19.執念深い竜のリドルニ・カロルゥニニエ

「……こうしておよそ二千年ほど前に、古代帝国ウブリスは魔法を使った戦争で滅んだと考えられています。同時に、進んだ文明も失われたと推測されています」


 本日の授業は書庫で行われている。こじんまりとしたテーブルに、先生を務める青年とちいさな生徒とは近い距離で座っていた。

 ルイスがときおり手元の本やノートに目を落としながら説明をし、リーゼロッテは鉛筆を手にしてそれを聞いていた。


「ちなみに聖典では、戦争の騒々しさに神が怒り、黒竜のリドルニ・カロルゥニニエに命令してこの大陸中を焼きつくさせたということになっています」


 黒竜という言葉にリーゼロッテの瞳の色が変わった。


「余談になりますが、『竜は執念深い』または『竜はしつこい』ということわざがあります。竜には財宝をためこむ性質があり、それを盗んだものを決して許さないことから、このように言われています。それに加えて、この神話に登場する竜リドルニ・カロルゥニニエが、執拗に大地を焼き払ったイメージも影響していると考えられます」


 竜が宝物を集めるなんて、なんとかわいらしいのだろう。集めてどうするのだろうか。ただただうっとりと眺めるのだろうか。


 歴史の授業を始めるにあたって、ルイスは初めに、竜にまつわる伝承を題材に選んだ。

 おとぎ話や伝説上の生き物を好むリーゼロッテの関心をひき、勉強が楽しいものであるという印象を与えるためだろう。


 その目論見は成功していた。彼の話が一段落すると、リーゼロッテは白磁の頬を薔薇色に染めて、夢見るようにほうと息を吐いた。


「すてきねぇ。りゅうのリドルニ・カロルゥニニエって、きれいな名まえだわ。なんて言ったらいいのかしら。まるで、たてごとがなっているみたい」


 目を細めながら、感心しながらつぶやいた。古代帝国や、戦争や、この大陸の歴史よりも、竜の名前の流麗さばかりが心に残っている。


「リドルニ・カロルゥニニエとは古代にこの大陸で使われていた言葉で『山の上の黒いリドルニ』という意味になります。たしかに昔の言葉はふしぎと美しく聞こえることがありますね」

 

 ルイスがそう付け加えた。リーゼロッテは、これはいちばん大事な情報だと思って、忘れないうちに急いでノートに書き留めた。


「でも、りゅうはわるいいきものじゃないとおもうの。かみさまもりゅうも、せんそうがよっぽどいやだったのね。だからおこったの」


 その見解に根拠はないが、竜がいつも悪く言われるのはいやだったので、つい庇ってしまう。竜や狼や熊のような強い生き物は、なぜか物語の中で悪役にされがちなので、子ども心に同情していたのだ。

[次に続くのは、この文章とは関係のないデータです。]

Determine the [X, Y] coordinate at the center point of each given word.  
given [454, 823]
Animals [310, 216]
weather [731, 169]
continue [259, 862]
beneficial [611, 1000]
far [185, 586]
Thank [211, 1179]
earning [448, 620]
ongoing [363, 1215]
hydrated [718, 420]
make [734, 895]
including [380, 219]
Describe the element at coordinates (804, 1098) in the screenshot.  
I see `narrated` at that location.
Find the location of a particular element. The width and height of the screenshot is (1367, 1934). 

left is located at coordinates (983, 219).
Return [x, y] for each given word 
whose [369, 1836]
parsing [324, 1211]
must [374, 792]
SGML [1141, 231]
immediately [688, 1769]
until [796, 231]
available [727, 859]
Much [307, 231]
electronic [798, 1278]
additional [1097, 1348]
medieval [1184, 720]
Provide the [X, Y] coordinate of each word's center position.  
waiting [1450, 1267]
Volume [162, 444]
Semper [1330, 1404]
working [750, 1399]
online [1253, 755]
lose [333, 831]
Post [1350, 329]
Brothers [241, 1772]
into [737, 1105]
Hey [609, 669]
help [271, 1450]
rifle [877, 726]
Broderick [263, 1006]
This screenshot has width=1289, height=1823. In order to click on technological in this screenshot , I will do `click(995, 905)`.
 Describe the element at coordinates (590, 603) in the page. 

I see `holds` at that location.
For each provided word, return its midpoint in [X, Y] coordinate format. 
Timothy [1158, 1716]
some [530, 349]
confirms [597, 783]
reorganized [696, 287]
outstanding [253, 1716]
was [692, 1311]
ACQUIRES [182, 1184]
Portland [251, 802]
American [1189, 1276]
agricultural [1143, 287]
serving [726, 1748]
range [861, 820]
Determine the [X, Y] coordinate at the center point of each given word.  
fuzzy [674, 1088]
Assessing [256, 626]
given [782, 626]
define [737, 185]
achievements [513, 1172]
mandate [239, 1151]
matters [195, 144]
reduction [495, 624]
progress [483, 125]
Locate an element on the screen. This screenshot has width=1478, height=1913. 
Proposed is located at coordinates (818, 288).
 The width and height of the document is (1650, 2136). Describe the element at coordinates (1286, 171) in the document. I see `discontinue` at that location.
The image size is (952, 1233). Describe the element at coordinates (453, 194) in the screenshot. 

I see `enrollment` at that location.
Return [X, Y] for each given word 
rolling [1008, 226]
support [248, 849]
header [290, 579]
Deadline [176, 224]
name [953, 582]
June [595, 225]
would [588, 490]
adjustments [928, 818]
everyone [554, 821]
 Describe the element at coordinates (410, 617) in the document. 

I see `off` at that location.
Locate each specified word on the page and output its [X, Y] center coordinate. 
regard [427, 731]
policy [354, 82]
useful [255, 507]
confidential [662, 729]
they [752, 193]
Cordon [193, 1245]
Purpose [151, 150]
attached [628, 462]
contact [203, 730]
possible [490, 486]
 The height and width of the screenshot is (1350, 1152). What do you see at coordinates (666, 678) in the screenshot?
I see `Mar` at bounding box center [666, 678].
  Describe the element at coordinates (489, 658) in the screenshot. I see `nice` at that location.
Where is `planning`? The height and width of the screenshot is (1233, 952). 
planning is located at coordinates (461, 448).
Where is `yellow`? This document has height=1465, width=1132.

「そうかもしれませんね。実際に竜を目にしたことが確かな人の記録はもう残っていません。現在知られている竜伝説のほとんどが、竜が滅びた後の時代に書かれたものです。竜が凶暴だというのも一面的な偏った見方かもしれません」


 ルイスは同意した。さらにつづけて竜が好きな女の子の援護をする。 


「執念深いというと悪い意味にとられがちですが、必ずしもそうではないのです。継続する力があるということは、希望を叶えるために大切なことです。勉強もそうです。もし竜が学校に通っていたなら、勉強も粘り強くつづけていたでしょうから、とても優秀な生徒になっていたかもしれませんね」


 竜が学校に……?

 リーゼロッテの頭の中に、机の上にノートを広げて、背中を丸めて窮屈そうに椅子に座って、長い爪のある手で器用にペンを握っている竜の姿が思い浮かんだ。


「それは大きないすとつくえがいるわねぇ」


 ふたたびリーゼロッテは感心して言った。ルイスのたとえ話はたいそうおもしろい。

 人用の家具を使っている竜を想像すると、滑稽でもあり愛らしくもあった。


 ルイスは笑って同意した。そして授業の終わりを告げて教本を閉じると、今後の授業の予定について語り始めた。


「ジェレミア様のお言葉に従い、まずは上流家庭のお子様向けの一般的な基礎教養から始めようと思っています。ですが、先のことはまだ具体的には決まっていません」


 そう言うと彼はすこしの間、なにも持っていない手元に目を落すと、深い息をついた。


「お父様のご遺言を守れるように、将来を見据えて貴女にふさわしい教養をとジェレミア様はお考えのようです。本来なら、僕はただそのご指示に従うべきなのですが……」


 ルイスがそこですこし間を開けた。

 リーゼロッテの肌が違和を感じた。兄の名前を紡ぐ彼の声には、ごくわずかにだがいつもの彼らしからぬ険しさがある気がした。